Saved data entries
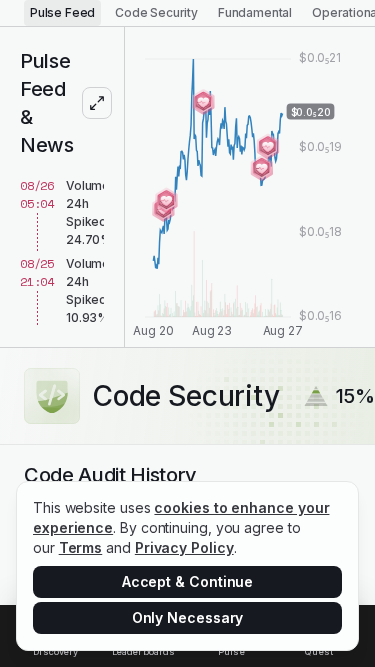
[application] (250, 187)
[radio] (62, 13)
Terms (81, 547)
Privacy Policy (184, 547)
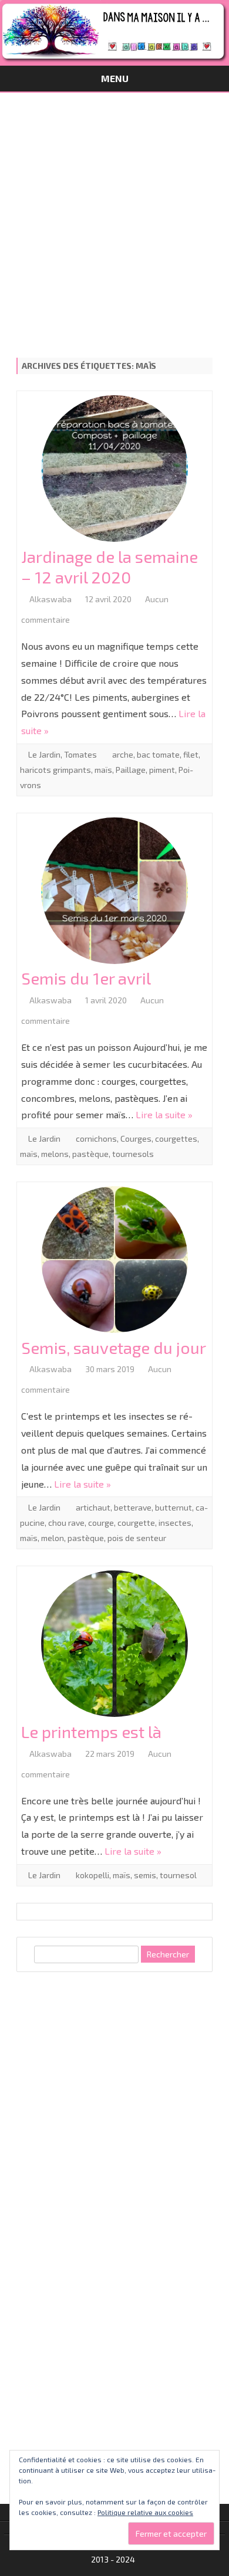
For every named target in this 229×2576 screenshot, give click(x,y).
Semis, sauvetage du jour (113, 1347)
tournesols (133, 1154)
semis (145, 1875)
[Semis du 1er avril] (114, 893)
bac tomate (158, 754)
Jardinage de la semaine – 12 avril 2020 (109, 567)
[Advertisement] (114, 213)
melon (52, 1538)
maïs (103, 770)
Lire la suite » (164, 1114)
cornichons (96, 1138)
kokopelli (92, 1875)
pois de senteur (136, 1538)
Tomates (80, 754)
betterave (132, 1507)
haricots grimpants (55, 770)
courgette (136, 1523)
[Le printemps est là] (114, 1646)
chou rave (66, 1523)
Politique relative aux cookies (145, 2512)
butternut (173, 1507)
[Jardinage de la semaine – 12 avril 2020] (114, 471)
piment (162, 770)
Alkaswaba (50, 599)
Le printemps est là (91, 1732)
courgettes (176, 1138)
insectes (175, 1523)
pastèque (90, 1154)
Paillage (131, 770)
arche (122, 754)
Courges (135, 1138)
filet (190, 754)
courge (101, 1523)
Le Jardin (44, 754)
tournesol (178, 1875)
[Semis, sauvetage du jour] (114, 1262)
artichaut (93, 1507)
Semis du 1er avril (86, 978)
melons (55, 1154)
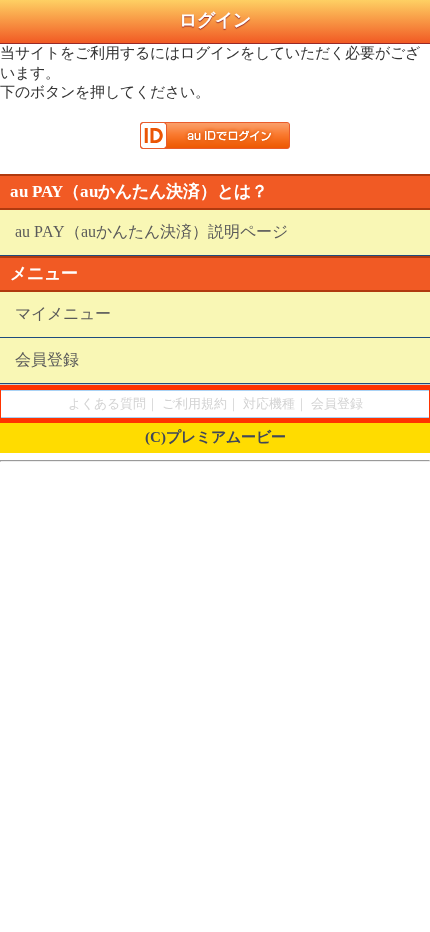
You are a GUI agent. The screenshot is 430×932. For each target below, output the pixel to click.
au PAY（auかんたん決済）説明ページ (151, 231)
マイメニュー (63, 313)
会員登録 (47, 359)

§ **Activity**
Word for word, return the entries above, but without any pictures.

§ **Answer**
[application] (250, 187)
[radio] (62, 13)
Terms (81, 547)
Privacy Policy (184, 547)
For every named target in this 229×2576 screenshot, give click(x,y).
Semis, sauvetage du jour (113, 1347)
tournesols (133, 1154)
semis (145, 1875)
[Semis du 1er avril] (114, 893)
bac tomate (158, 754)
Jardinage de la semaine – 12 avril 2020 (109, 567)
[Advertisement] (114, 213)
melon (52, 1538)
maïs (103, 770)
Lire la suite » (164, 1114)
cornichons (96, 1138)
kokopelli (92, 1875)
pois de senteur (136, 1538)
Tomates (80, 754)
betterave (132, 1507)
haricots grimpants (55, 770)
courgette (136, 1523)
[Le printemps est là] (114, 1646)
chou rave (66, 1523)
Politique relative aux cookies (145, 2512)
butternut (173, 1507)
[Jardinage de la semaine – 12 avril 2020] (114, 471)
piment (162, 770)
Alkaswaba (50, 599)
Le printemps est là (91, 1732)
courgettes (176, 1138)
insectes (175, 1523)
pastèque (90, 1154)
Paillage (131, 770)
arche (122, 754)
Courges (135, 1138)
filet (190, 754)
courge (101, 1523)
Le Jardin (44, 754)
tournesol (178, 1875)
[Semis, sauvetage du jour] (114, 1262)
artichaut (93, 1507)
Semis du 1er avril (86, 978)
melons (55, 1154)
You are a GUI agent. The screenshot is 430×932. For each target below, output the pixel to click.
au PAY（auかんたん決済）説明ページ (151, 231)
マイメニュー (63, 313)
会員登録 (47, 359)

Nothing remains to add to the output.